Records shown:
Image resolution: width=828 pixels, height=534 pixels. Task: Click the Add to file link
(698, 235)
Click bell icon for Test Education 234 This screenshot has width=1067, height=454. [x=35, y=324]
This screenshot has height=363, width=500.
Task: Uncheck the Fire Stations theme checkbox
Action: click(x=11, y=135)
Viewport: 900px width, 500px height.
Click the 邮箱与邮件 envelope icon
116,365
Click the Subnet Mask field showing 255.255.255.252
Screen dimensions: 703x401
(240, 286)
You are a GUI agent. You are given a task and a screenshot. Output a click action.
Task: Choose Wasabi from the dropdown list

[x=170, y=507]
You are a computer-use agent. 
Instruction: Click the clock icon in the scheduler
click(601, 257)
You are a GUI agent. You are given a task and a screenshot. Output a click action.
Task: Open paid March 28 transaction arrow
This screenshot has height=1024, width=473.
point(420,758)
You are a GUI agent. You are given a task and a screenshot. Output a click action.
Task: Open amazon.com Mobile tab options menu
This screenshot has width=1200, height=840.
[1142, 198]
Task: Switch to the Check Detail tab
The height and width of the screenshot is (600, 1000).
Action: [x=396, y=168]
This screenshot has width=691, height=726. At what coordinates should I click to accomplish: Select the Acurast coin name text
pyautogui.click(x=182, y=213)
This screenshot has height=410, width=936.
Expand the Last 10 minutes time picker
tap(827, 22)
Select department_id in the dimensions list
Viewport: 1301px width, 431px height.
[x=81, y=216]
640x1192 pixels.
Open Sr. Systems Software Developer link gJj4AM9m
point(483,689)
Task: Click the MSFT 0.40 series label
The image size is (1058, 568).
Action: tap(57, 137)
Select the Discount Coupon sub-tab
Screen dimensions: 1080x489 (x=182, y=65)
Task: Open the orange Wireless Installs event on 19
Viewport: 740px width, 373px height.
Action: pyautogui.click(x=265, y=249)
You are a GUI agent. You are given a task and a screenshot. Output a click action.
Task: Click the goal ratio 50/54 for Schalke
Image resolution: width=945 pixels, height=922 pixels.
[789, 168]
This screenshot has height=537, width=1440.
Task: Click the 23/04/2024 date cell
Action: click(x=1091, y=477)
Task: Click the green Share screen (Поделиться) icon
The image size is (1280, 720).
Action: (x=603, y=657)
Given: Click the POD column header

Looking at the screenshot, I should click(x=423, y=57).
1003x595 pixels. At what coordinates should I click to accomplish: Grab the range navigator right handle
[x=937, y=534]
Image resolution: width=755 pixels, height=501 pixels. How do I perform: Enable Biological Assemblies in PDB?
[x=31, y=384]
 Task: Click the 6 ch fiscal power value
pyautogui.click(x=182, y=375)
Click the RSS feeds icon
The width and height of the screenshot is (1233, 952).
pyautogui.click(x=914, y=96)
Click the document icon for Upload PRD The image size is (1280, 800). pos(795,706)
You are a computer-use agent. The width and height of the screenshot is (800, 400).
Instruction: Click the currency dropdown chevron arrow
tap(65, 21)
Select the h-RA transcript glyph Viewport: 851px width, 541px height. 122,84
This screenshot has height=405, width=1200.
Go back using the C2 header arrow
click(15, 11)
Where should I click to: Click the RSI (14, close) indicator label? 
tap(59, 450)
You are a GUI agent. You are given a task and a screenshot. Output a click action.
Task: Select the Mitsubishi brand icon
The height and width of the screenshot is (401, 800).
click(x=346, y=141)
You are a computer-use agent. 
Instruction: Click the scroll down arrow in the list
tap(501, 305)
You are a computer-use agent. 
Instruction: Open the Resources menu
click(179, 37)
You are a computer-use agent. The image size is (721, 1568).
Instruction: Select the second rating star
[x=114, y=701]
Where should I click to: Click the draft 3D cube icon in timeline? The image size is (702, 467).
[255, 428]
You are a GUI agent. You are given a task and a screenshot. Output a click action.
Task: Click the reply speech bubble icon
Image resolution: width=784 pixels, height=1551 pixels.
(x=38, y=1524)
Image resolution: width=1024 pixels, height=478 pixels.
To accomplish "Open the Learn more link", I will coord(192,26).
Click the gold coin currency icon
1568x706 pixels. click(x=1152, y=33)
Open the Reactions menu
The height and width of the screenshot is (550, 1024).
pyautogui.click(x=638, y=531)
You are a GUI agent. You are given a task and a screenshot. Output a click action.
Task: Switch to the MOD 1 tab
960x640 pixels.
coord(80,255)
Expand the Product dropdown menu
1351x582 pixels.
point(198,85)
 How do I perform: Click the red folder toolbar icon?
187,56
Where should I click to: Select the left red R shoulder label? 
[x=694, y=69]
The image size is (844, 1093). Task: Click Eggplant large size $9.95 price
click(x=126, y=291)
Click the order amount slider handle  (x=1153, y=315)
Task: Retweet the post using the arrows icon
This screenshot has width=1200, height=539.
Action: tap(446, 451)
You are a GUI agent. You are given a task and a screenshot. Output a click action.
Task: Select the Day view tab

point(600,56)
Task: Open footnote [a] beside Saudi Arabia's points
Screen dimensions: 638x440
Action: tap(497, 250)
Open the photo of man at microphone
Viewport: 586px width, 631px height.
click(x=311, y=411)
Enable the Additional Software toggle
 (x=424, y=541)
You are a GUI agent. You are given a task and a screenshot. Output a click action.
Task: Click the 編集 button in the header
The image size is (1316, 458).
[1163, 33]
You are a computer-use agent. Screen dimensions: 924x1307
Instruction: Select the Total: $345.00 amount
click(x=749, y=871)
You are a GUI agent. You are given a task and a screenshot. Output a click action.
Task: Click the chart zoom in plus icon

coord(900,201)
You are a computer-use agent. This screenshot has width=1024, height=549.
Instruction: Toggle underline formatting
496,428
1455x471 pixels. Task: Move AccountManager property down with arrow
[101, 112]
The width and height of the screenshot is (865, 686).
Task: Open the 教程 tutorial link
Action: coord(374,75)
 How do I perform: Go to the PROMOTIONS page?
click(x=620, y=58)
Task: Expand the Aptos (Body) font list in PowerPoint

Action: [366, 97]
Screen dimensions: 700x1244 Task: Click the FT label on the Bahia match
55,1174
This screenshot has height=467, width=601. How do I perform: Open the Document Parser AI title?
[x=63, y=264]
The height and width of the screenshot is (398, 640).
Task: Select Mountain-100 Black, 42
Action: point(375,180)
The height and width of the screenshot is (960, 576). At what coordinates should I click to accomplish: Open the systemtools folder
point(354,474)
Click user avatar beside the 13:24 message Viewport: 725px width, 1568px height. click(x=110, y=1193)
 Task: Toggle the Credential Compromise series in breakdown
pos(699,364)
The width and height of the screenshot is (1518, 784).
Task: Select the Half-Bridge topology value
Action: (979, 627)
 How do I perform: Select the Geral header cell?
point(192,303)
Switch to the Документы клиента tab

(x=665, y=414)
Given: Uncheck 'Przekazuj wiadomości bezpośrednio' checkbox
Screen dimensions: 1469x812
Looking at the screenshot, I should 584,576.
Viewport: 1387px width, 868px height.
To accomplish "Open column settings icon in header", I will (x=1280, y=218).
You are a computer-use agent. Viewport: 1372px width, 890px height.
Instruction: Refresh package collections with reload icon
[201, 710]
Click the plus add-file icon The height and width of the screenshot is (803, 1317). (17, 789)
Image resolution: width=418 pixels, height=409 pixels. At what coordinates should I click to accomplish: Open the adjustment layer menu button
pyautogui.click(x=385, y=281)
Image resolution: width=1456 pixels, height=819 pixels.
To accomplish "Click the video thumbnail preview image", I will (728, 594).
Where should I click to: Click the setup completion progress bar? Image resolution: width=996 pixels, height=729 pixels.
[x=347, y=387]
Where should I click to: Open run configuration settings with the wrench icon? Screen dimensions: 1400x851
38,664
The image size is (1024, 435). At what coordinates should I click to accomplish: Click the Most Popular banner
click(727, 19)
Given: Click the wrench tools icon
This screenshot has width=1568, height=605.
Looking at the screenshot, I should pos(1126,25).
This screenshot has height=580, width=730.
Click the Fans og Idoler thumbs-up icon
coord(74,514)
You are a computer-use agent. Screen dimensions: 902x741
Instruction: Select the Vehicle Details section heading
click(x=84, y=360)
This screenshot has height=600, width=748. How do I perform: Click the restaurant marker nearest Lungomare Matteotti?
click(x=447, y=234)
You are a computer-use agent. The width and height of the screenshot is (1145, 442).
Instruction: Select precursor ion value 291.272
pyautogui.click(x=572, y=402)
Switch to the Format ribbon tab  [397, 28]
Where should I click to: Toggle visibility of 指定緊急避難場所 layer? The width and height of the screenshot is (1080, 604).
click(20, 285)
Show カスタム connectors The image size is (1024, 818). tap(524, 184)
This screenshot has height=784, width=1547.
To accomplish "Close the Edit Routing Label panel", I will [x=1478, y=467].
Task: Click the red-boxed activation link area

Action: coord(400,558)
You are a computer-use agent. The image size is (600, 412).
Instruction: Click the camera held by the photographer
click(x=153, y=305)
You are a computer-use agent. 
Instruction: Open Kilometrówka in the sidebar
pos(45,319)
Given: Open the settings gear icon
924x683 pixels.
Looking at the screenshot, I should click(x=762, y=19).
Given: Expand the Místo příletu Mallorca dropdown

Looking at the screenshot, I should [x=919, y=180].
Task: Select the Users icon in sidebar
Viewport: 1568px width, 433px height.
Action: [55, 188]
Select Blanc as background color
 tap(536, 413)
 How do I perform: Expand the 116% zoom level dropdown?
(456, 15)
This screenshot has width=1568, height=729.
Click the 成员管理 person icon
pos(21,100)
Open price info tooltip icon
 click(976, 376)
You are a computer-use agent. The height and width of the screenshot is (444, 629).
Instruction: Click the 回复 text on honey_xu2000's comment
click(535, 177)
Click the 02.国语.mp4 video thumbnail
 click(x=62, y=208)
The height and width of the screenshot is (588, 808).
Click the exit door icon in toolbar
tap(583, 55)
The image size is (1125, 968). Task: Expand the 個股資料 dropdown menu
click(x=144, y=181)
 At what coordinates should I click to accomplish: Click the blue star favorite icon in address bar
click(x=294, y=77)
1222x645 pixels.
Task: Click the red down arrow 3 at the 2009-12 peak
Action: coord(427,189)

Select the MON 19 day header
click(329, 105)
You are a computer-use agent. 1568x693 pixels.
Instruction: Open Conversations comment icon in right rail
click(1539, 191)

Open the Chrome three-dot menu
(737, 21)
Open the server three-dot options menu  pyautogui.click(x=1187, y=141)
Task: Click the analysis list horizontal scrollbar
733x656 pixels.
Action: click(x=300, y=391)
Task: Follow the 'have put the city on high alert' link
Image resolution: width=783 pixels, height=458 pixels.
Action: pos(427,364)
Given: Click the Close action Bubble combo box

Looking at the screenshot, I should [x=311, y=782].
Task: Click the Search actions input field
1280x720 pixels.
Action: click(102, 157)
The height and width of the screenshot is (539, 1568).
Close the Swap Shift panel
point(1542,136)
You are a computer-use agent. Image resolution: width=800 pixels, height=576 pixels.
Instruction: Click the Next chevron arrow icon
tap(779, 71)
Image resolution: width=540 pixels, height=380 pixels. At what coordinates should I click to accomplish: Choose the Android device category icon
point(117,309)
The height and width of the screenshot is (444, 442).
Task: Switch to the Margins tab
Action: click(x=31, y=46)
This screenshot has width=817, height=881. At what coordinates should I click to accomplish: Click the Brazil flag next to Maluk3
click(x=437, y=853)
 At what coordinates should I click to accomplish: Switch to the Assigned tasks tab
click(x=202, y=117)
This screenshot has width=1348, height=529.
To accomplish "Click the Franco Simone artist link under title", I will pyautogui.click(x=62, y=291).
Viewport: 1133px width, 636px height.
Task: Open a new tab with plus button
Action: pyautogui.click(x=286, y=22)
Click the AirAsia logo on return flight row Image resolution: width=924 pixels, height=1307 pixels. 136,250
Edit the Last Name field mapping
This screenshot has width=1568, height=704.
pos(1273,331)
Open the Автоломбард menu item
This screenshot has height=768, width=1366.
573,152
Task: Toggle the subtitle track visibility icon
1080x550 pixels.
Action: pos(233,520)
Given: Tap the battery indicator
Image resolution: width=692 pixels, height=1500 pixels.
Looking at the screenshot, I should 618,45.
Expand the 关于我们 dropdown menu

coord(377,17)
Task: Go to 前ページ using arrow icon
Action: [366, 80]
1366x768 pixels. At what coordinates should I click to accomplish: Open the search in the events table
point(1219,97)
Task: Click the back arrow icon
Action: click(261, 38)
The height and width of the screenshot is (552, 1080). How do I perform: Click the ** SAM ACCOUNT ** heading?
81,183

Problem details:
Filter these records, keeping every line where the word "Edit" occurs.

Response to this exercise:
To accomplish "Close the Edit Routing Label panel", I will [x=1478, y=467].
Edit the Last Name field mapping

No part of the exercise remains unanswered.